Der Begriff der “statisch-gelinkten-Bibliotheken” (static libraries
genannt) ist meines Erachtens nur entstanden, um ein Gegenteil zu
“dynamisch-gelinkten-Bibliotheken” (auch als shared libraries
bekannt)
zu schaffen.
Denn eigentlich war vor der Ära der Betriebssysteme quasi alles “statisch”
gelinkt, oder anders gesagt, ein Programm bestand aus genau einem Code-Modul,
welches die gesamte Funktionalität beinhaltete.
Auf Mikrocontrollern wird auch heute in erster Linie statisch kompiliert.
Und nachdem dieses Thema gerne zum Diskussionspunkt zwischen “gutem” und “schlechten” Programmierstil wird, möchte ich hier mal alle meine Erkenntnisse zusammentragen.
Im klassischen C und C++, wie auch in vielen anderen Nicht-Interpreter Sprachen werden Quellcodes in Maschinencode übersetzt und Funktionen wie auch Variablen erhalten beim Kompilieren vorerst Platzhalter für die Adressen, an denen sie operieren sollen.
Der Linker hat dann nach dem Kompilieren die Aufgabe, die einzelnen Programmteile in eine Binärdatei zusammenzufassen und alle Platzhalter durch Adressen zu ersetzen, damit der Prozessor sie beim Ausführen anspringen kann.
Beim statischen Kompilieren passiert genau das und wir erhalten am Ende eine Binärdatei (unter Windows: eine EXE) mit dem gesamten Programmcode.
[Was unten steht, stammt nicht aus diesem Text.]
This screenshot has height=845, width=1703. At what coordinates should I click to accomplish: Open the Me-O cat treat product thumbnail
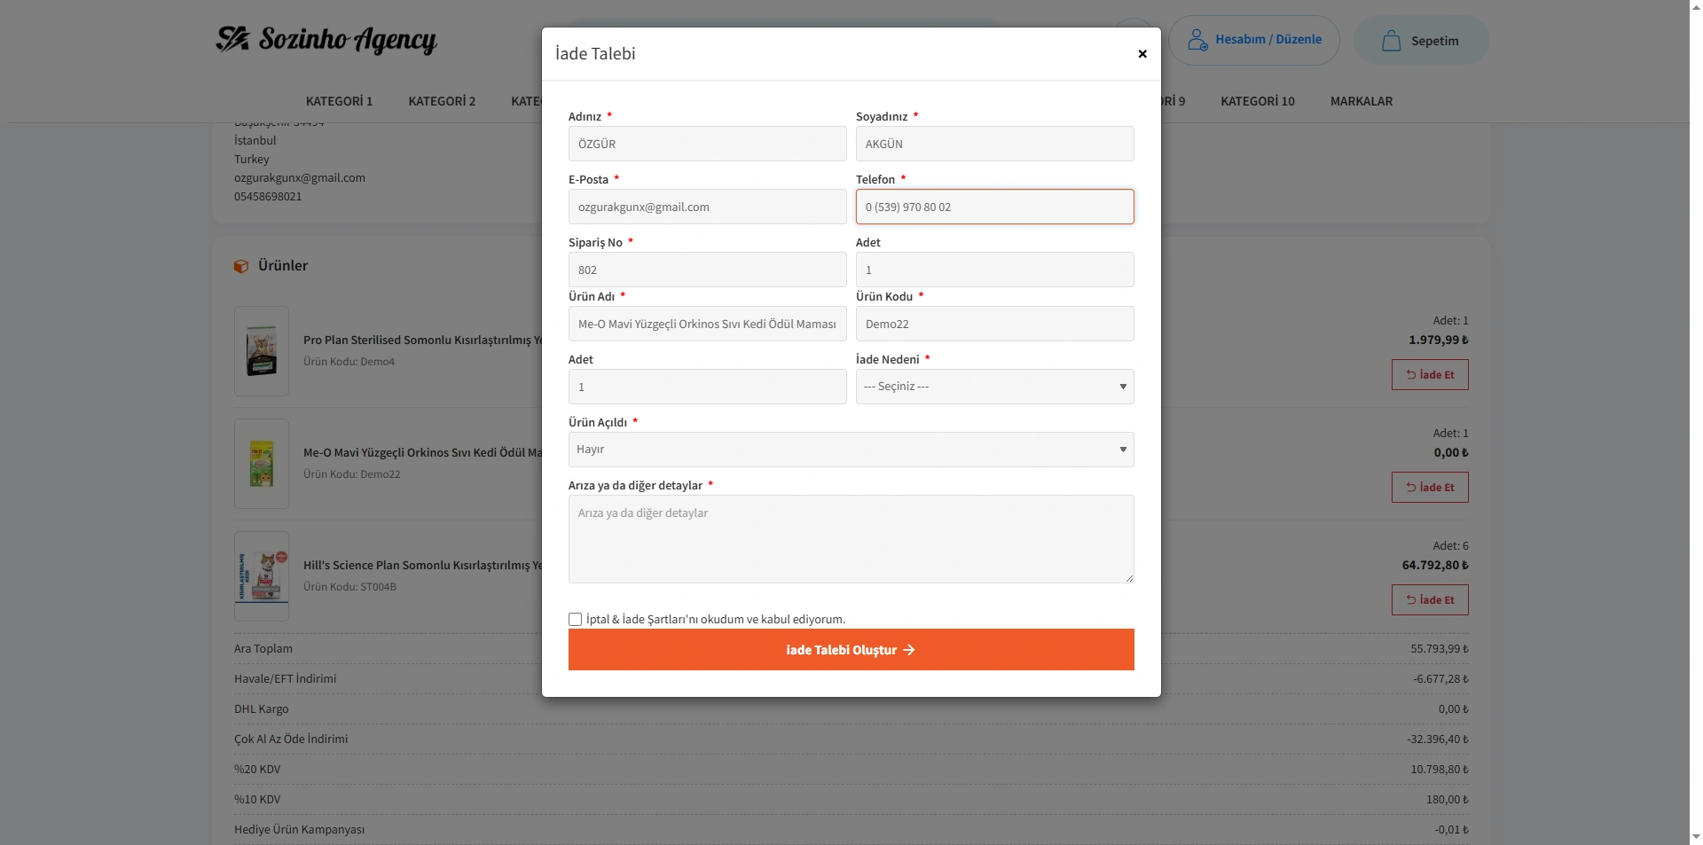[x=262, y=464]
Und auf Mikrocontrollern war und ist das die primäre Art der Kompilierung.
Moderne Betriebssysteme erlauben uns allerdings Code auch “dynamisch” zu
linken. Es können dabei mehrere Bibliotheksdateien entstehen (unter Windows
*.dll
und unter Linux *.so
), die vom Hauptprogramm “dynamisch” eingebunden
werden.
Das Programm wird dabei mit Verweisen versehen, dass Code-Teile in anderen
Bibliotheken implementiert sind und entweder kümmert sich das Betriebssystem
darum, dass diese “dynamischen” Bibliotheken mit dem Programm mitgeladen
werden, oder das Programm leitet die notwendigen Schritte selbst ein.
Beispiel: 1 Programm + 2 dynamische Libs = 3 finale Binärdateien
Beispiel: 1 Programm + 2 statische Libs = 1 finale Binärdatei
Dynamische Bibliotheken wurden geschaffen, damit mehrere Programme nicht stets Kopien der gleichen Algorithmen und Funktionen in sich tragen müssen. Eine dynamische Bibliothek exportiert also häufig genutzte Funktionen und mehrere Programme können dann auf die gleiche Bibliothek verweisen und ihren Code gemeinsam nutzen.
Das spart einerseits Speicherplatz und wenn eine Bibliothek einen Fehler aufweist, kann man diesen an einer Stelle fixen womit alle Programme den Bugfix erhalten, ohne selbst angepasst werden zu müssen.
Vor allem Betriebssysteme stellen ihre eigenen Funktionen deshalb gerne als dynamische bzw. gemeinsam-genutzte Bibliotheken (== shared library) zur Verfügung.
Würde man eine Vielzahl von Programmen erstellen, die alle im gleichen Umfeld arbeiten, wären dynamische Libs von Vorteil, wo jede Funktionsgruppe eine Bibliothek bildet und die Programme dann recht klein sind und nur noch die Bibliotheksfunktionen mit etwas Logik zusammenziehen.
Wären die Programme mit statischen Bibliotheken gebaut, wären sie wesentlich größer, da sie alle Kopien der statischen Funktionen in sich tragen. So kann ein statisches Projekt gerne auch einige Megabytes größer ausfallen, als mit dynamischen Libs.
Warum sollte man es also bei eigenen Programmen anders machen und statische Libs nutzen?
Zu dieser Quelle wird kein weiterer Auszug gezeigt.